Forta : une arme de pollution massive

Antoine Chollet •

Construire plus d’autoroutes pour résoudre les problèmes de congestion automobile est comparable à construire davantage de prisons en pensant ainsi réduire la criminalité. Cette approche a entraîné une augmentation du trafic autoroutier en Suisse, avec 29 milliards de véhicules-kilomètres parcourus en 2022, soit 6% de plus qu’en 2021.

Le résultat, ce sont des embouteillages, des accidents, une pollution massive (air, bruit, gaz à effet de serre, pollution des eaux) et une destruction des paysages et des villes. Dans l’agglomération lausannoise, il est ainsi prévu de créer deux nouvelles sorties autoroutières (à Écublens et Chavannes) et d’élargir massivement l’autoroute à la hauteur de Crissier, ce qui aura un impact durable sur la qualité de vie de dizaines de milliers de personnes.
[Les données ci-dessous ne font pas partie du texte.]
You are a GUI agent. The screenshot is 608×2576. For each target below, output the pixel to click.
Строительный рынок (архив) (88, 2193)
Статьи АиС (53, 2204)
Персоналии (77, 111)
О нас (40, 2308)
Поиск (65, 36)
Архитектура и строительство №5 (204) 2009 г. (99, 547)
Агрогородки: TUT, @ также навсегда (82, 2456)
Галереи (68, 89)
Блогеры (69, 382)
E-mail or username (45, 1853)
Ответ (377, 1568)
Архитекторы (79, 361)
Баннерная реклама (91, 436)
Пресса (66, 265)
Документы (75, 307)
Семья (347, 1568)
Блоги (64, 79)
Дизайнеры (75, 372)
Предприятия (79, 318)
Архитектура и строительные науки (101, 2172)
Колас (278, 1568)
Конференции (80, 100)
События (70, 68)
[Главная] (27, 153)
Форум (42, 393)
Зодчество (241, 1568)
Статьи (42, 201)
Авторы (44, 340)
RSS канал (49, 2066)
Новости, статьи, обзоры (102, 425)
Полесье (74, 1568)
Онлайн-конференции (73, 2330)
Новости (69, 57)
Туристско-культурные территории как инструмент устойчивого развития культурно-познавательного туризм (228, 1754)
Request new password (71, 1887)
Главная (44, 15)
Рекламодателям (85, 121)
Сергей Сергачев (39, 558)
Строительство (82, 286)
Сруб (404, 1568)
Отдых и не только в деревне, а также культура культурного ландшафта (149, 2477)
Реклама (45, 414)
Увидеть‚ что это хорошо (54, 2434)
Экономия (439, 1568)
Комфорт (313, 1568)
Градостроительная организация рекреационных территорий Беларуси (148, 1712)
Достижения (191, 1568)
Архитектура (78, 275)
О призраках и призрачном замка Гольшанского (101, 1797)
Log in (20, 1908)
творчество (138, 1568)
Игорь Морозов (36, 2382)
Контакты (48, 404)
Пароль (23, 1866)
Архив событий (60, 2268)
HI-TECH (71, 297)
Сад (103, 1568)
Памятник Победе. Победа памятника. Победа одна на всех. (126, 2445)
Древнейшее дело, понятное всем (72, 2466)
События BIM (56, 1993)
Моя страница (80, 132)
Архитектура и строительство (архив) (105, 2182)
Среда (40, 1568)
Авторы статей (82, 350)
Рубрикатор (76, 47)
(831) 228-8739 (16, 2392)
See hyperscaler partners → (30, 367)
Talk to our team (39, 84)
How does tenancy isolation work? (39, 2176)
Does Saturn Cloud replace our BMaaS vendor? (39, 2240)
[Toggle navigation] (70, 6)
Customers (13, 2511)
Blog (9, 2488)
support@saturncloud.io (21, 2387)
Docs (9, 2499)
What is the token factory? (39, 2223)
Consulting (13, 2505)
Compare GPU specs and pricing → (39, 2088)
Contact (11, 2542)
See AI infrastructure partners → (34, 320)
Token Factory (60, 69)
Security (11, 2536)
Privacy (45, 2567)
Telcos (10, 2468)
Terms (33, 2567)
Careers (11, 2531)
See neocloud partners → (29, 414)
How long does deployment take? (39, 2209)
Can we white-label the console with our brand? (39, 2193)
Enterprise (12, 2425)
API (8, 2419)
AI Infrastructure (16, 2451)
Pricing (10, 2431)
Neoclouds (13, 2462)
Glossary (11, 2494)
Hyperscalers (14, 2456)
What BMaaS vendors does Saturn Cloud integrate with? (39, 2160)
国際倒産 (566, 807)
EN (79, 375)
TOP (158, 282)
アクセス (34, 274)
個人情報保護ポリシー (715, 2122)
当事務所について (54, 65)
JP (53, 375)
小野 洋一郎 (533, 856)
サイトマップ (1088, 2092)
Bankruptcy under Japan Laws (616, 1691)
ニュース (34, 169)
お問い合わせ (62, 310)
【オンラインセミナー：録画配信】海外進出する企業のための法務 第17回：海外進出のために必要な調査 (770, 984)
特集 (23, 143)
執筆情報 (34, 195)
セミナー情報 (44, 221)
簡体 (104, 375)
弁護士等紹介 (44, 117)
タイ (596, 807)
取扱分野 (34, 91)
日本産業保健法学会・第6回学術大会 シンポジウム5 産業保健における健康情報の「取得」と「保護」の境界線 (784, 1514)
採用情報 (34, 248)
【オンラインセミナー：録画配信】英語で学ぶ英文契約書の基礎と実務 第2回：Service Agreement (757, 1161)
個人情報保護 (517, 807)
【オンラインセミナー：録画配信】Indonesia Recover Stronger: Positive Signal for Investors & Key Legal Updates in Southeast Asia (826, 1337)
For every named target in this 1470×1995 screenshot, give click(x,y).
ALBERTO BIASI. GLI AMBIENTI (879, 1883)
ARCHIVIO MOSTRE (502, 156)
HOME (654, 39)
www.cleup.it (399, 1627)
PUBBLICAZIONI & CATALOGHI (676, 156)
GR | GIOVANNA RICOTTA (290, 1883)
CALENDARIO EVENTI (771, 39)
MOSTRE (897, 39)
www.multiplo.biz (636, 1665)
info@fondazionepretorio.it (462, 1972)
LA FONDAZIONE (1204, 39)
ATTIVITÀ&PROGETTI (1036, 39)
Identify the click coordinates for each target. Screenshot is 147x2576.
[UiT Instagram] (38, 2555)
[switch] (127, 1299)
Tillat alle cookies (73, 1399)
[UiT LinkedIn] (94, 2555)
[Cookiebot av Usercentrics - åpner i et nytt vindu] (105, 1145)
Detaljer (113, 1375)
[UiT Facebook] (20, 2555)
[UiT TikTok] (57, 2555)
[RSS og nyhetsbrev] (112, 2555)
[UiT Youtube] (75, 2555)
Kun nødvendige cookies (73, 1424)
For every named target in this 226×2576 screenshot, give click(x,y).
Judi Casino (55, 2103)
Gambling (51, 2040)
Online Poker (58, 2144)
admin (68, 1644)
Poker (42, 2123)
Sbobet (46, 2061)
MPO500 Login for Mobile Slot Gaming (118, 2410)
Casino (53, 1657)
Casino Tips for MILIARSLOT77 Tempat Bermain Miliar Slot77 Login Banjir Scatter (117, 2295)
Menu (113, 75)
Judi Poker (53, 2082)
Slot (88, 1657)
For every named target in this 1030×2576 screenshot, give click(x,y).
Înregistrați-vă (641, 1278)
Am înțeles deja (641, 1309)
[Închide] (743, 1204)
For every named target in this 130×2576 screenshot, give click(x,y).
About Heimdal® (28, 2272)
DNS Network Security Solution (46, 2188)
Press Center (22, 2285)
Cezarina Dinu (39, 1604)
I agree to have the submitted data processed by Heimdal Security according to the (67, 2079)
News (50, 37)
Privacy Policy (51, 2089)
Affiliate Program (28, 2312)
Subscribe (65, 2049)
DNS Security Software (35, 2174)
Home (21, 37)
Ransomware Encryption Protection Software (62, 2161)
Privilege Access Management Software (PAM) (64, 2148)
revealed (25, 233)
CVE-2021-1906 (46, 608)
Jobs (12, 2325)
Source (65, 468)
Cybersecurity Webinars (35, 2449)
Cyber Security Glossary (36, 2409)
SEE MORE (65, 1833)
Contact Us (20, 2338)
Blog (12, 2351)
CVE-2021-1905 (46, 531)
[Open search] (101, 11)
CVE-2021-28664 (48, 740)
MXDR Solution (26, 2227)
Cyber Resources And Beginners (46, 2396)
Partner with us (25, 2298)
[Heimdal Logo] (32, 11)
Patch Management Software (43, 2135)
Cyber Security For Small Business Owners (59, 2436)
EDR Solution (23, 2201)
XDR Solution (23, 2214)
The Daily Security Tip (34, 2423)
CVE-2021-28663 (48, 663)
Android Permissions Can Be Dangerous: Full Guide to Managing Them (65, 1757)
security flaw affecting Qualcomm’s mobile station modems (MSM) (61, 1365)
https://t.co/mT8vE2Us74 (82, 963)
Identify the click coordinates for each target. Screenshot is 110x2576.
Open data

Cette fuite en avant n’est pas que le résultat de la « demande » de la population pour plus de voitures, elle est aussi organisée — notamment par la création d’un mécanisme financier pervers.

Le hold-up du siècle

Les milieux pro-bagnoles ont réussi le hold-up du siècle en 2017 avec l’acceptation en votation populaire du fonds FORTA qui sert à subventionner massivement la construction d’autoroutes en Suisse. Depuis cette votation, une partie de l’impôt sur l’essence, une surtaxe sur l’essence, l’impôt sur les automobiles et la vignette autoroutière sont soustraits au budget fédéral pour être consacrés directement aux routes, via un fonds spécial. Une pure aberration pour les finances publiques. Aucun autre domaine ne dispose d’un tel privilège à Berne (pas même l’armée, même si nous avons vu que les autoroutes dans la Broye peuvent servir de pistes d’atterrissage pour les F/A-18…).

Et l’argent coule à flots dans le FORTA : en 2023 c’est 2,8 milliards qui y sont arrivés, et ceci en plus des 1,2 milliards annuels de « financements spéciaux » pour les routes. Résultat : ce ne sont pas moins de 34 milliards de francs d’investissement dans les autoroutes que le Conseil fédéral prévoit de dépenser d’ici à 2030.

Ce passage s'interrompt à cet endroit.